What to produce:
Without the pictures, retype each line below exactly as it stands.
☆ ☆ ☆ ☆
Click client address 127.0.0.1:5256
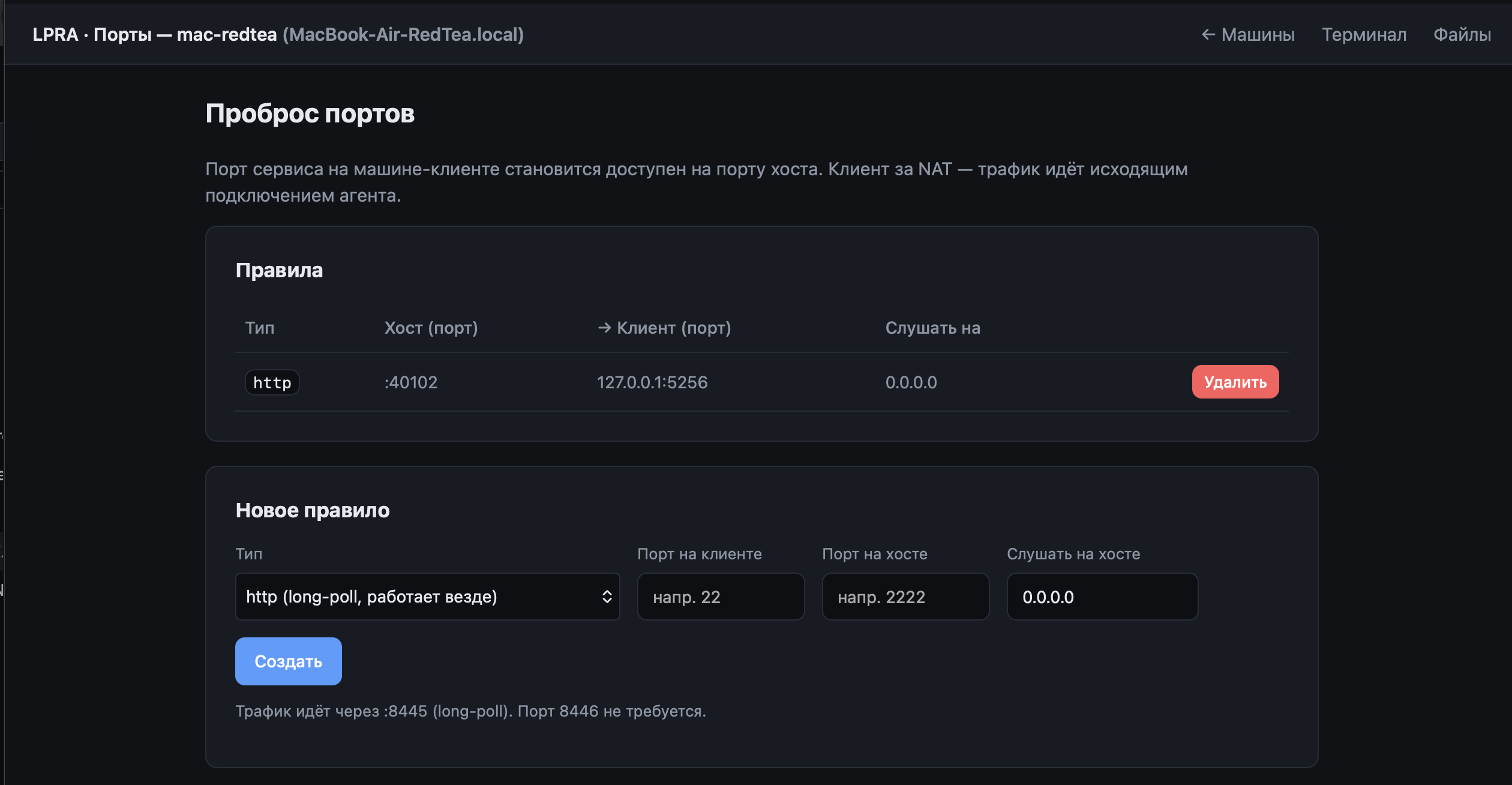The width and height of the screenshot is (1512, 785). pyautogui.click(x=652, y=382)
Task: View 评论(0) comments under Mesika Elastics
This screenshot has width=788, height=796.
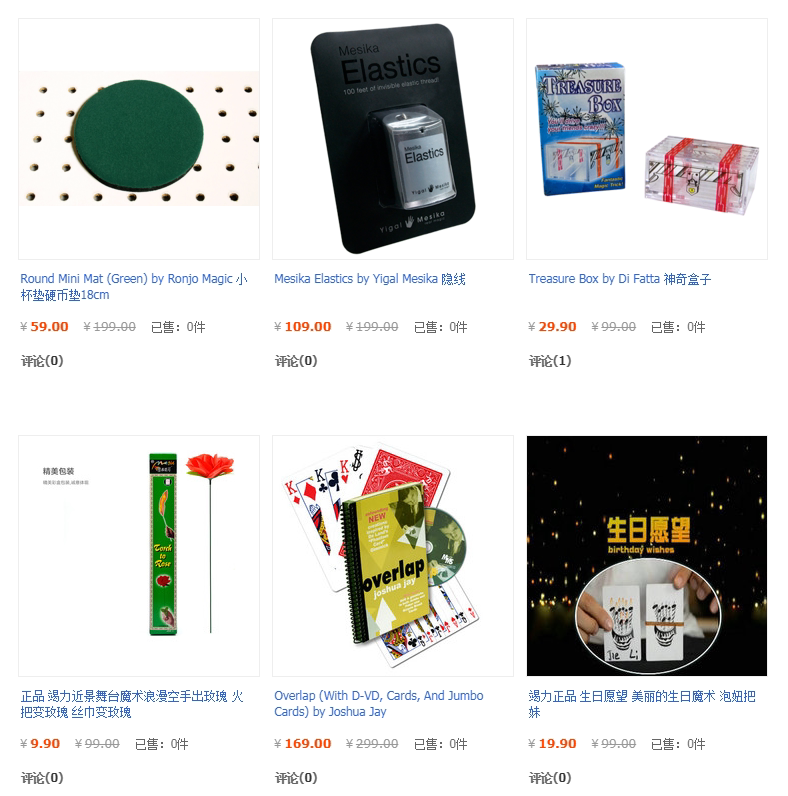Action: 296,361
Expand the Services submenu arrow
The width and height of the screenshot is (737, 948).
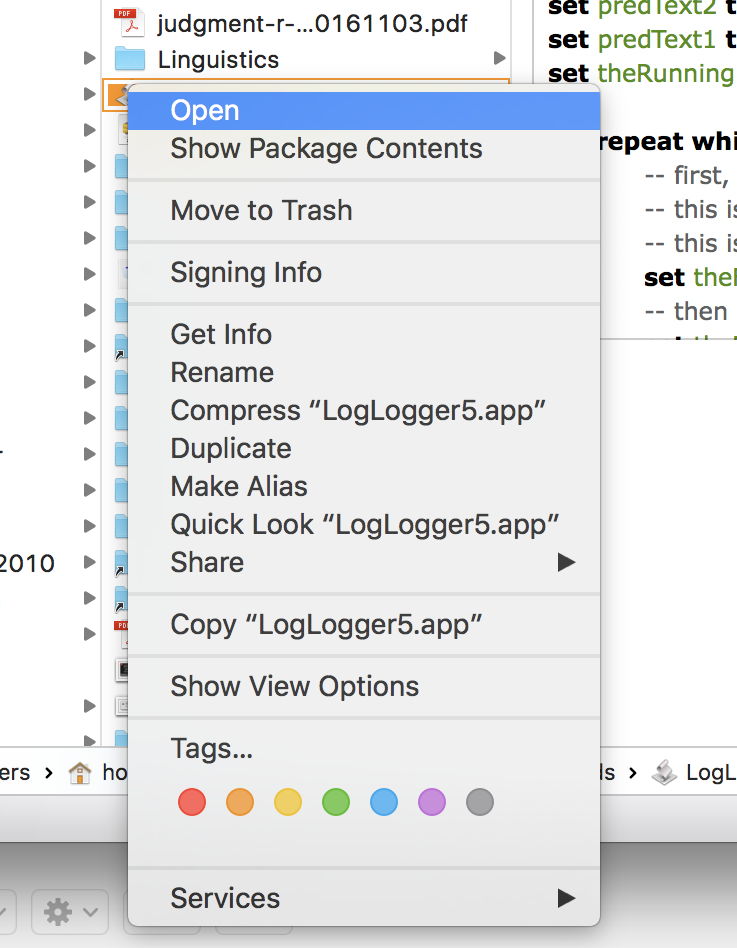point(566,898)
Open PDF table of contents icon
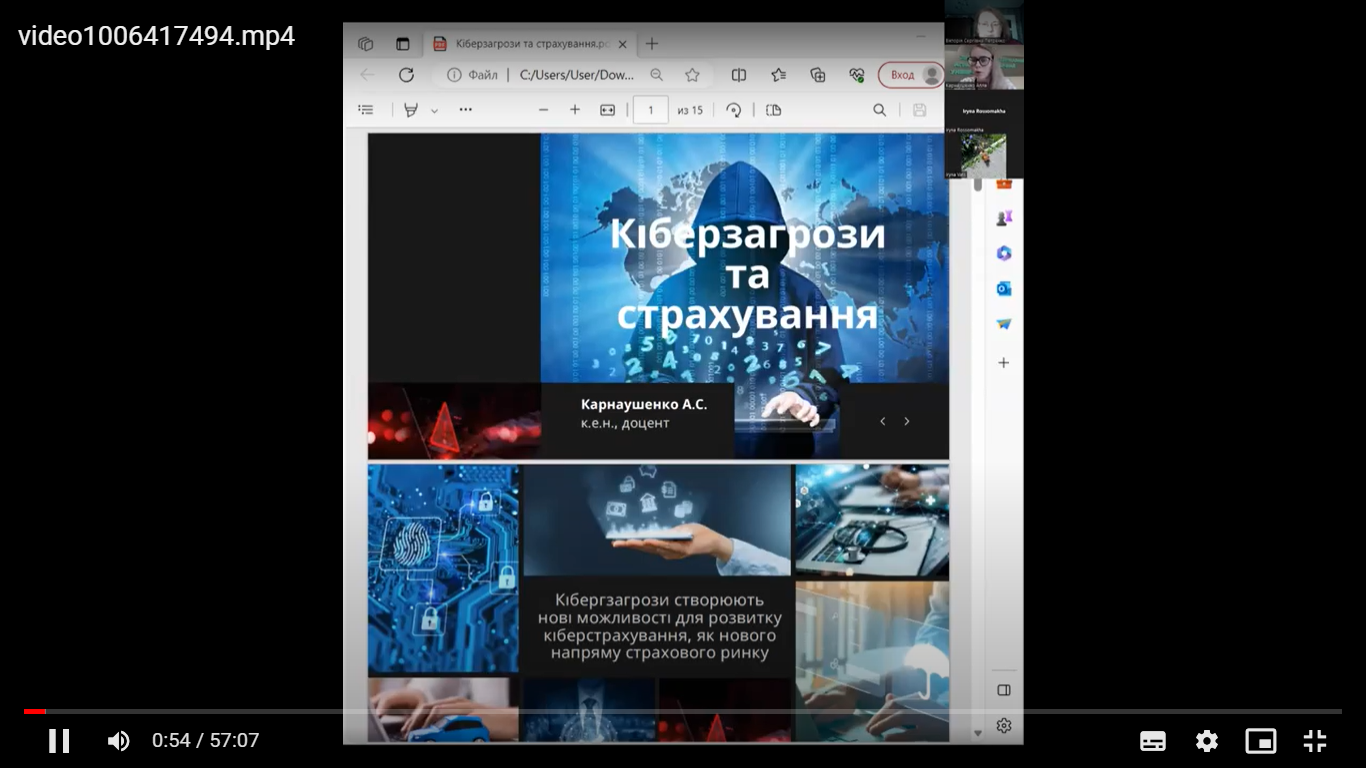This screenshot has width=1366, height=768. point(366,110)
☆ ☆ ☆ ☆
Answer area:
Click client address 127.0.0.1:5256
The width and height of the screenshot is (1512, 785). pyautogui.click(x=652, y=382)
Task: View 评论(0) comments under Mesika Elastics
This screenshot has width=788, height=796.
Action: 296,361
Expand the Services submenu arrow
The width and height of the screenshot is (737, 948).
point(566,898)
Open PDF table of contents icon
This screenshot has width=1366, height=768. point(366,110)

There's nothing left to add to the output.